Task: Find "The height and" below and begin at its line; stop after the line with "Viewport: 1391px width, 859px". Output those lines exactly, without pictures.

Exercise data:
○ ○ ○ ○ ○
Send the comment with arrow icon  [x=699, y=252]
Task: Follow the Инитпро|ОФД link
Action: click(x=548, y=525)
○ ○ ○ ○ ○
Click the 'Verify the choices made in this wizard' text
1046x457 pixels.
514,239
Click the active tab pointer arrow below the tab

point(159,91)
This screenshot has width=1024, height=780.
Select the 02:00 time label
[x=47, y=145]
○ ○ ○ ○ ○
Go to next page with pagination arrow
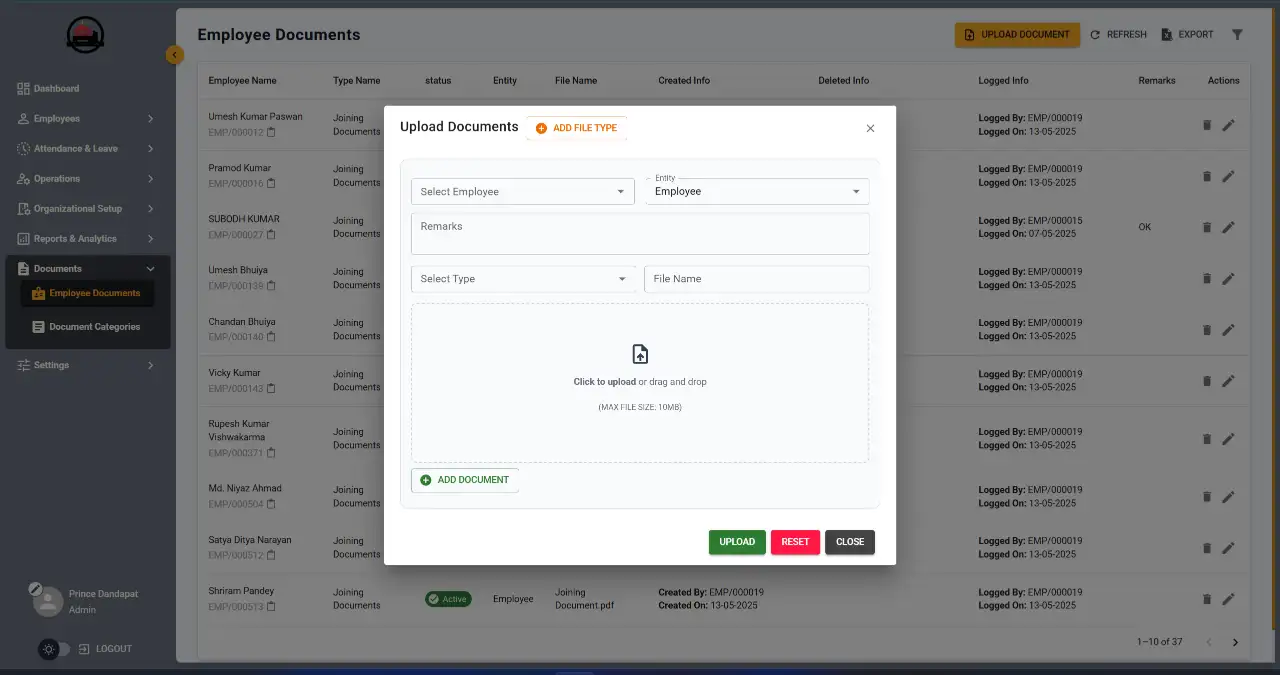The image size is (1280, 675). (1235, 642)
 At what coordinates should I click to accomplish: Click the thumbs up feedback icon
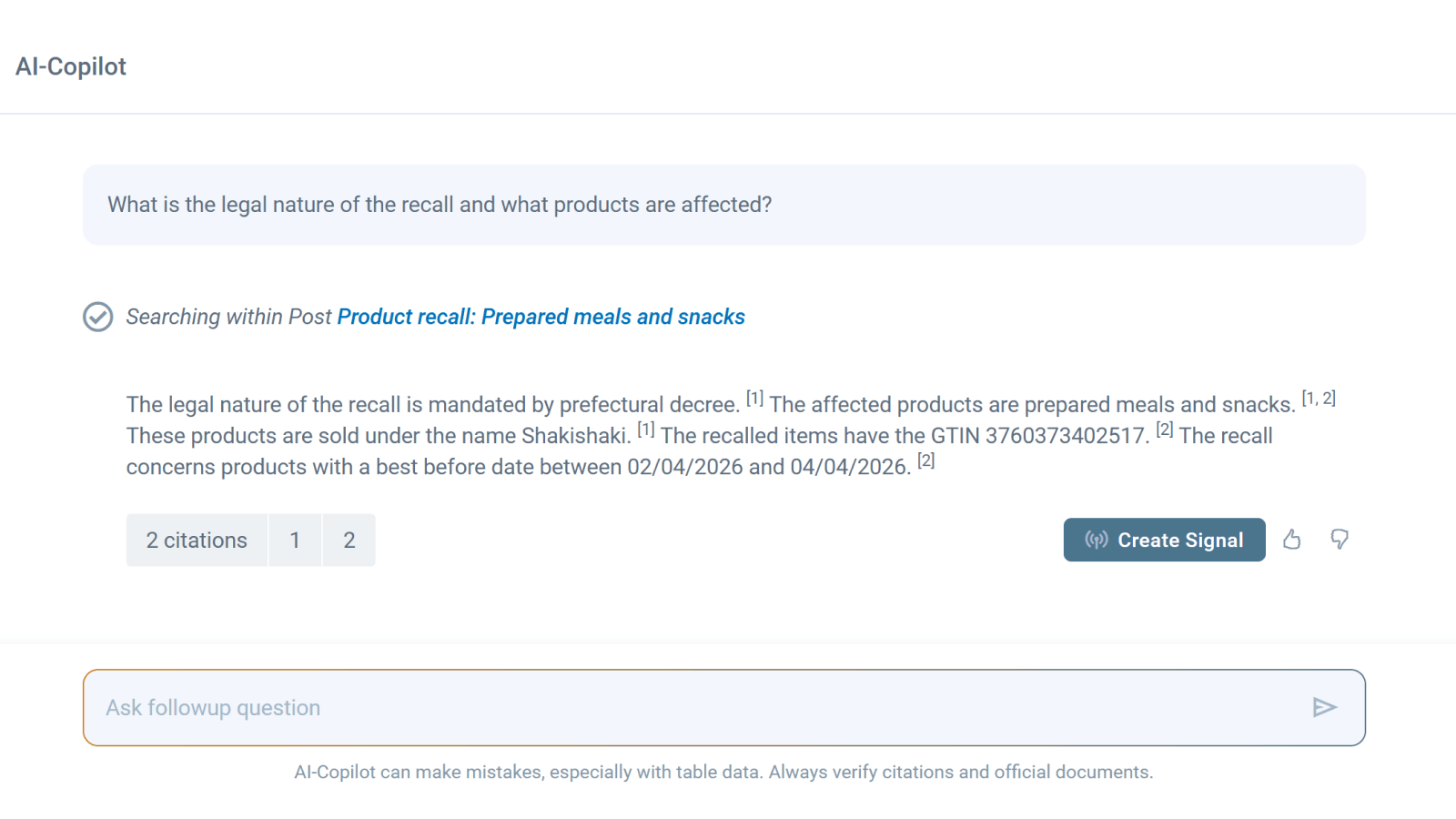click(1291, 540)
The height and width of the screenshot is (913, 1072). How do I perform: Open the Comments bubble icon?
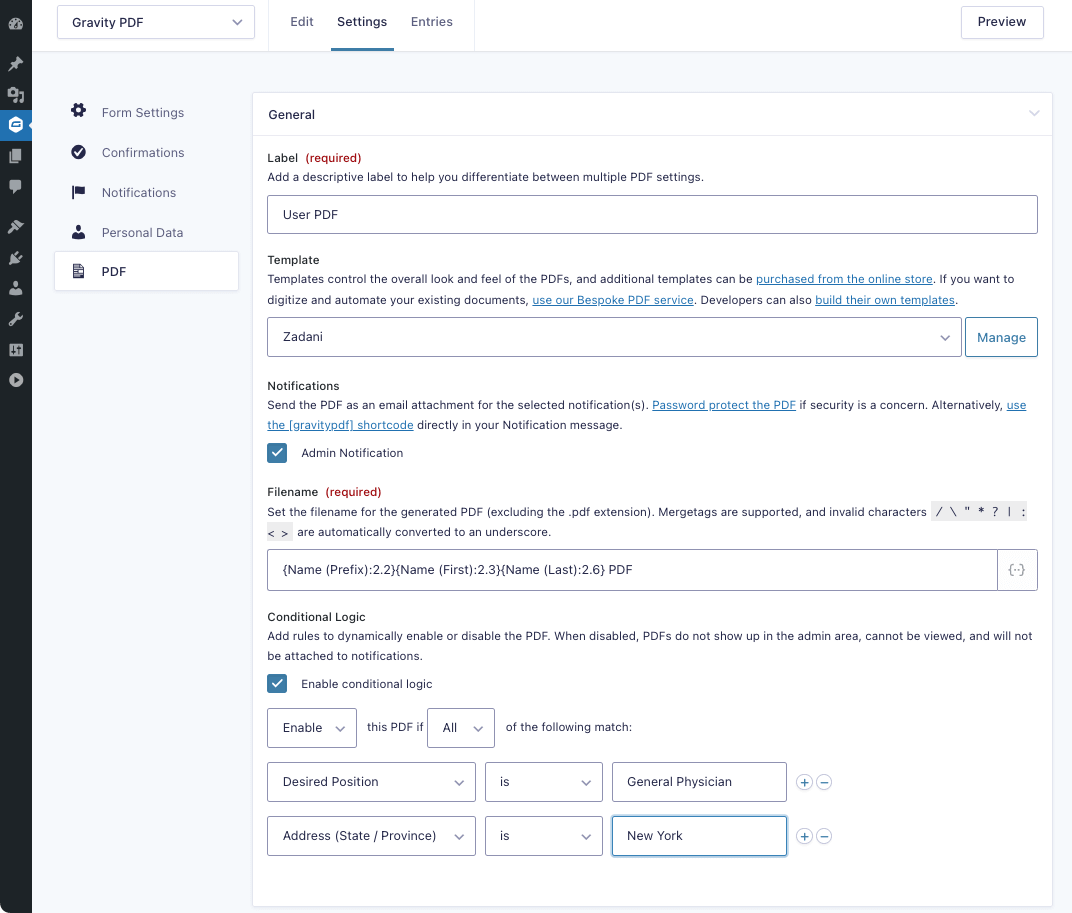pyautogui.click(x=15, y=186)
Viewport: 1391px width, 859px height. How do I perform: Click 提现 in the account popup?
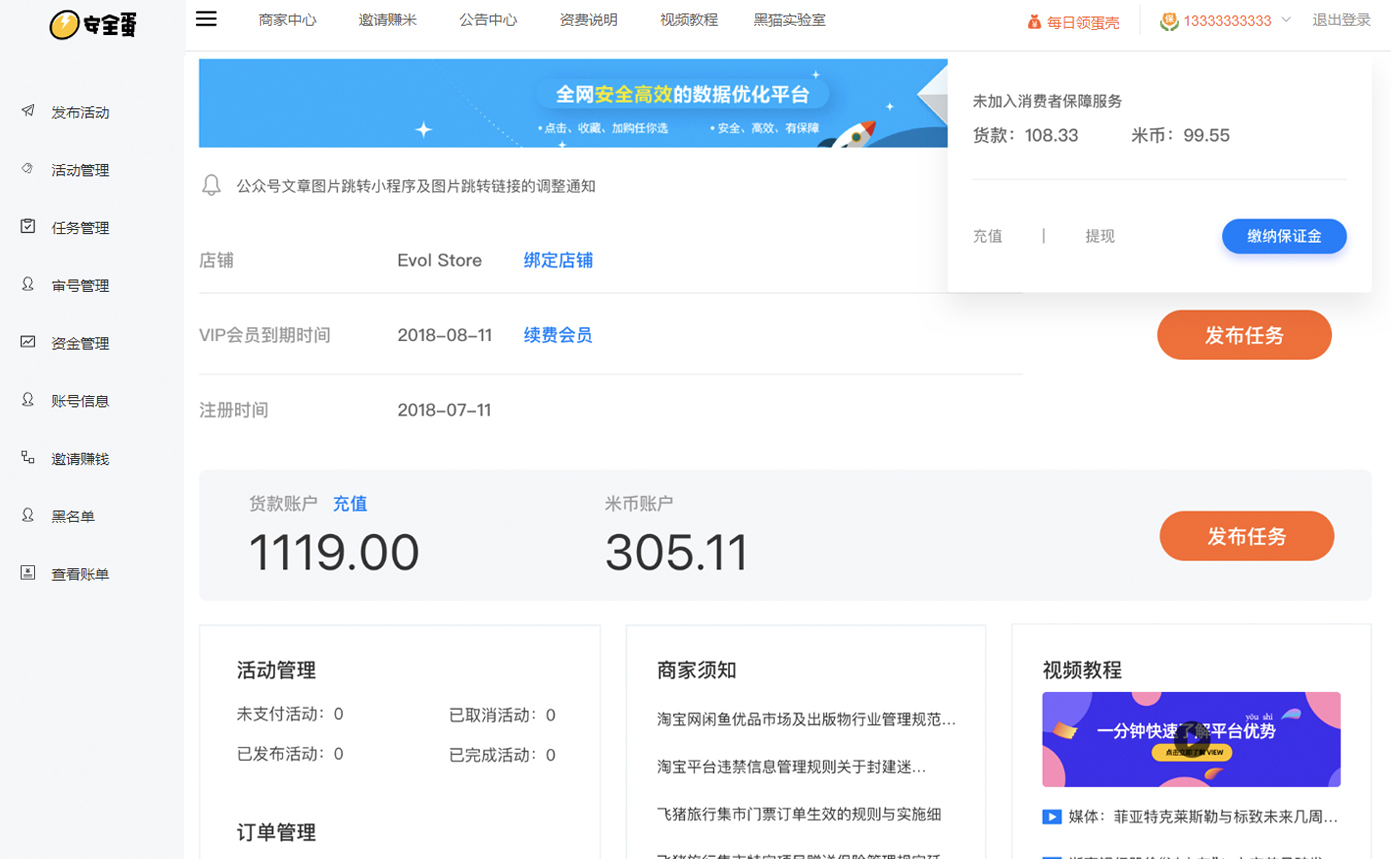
○ ○ ○ ○ ○
Expected output:
The height and width of the screenshot is (913, 1072). How do I perform: Open the Comments bubble icon?
pyautogui.click(x=15, y=186)
Viewport: 1391px width, 859px height. How do I perform: Click 提现 in the account popup?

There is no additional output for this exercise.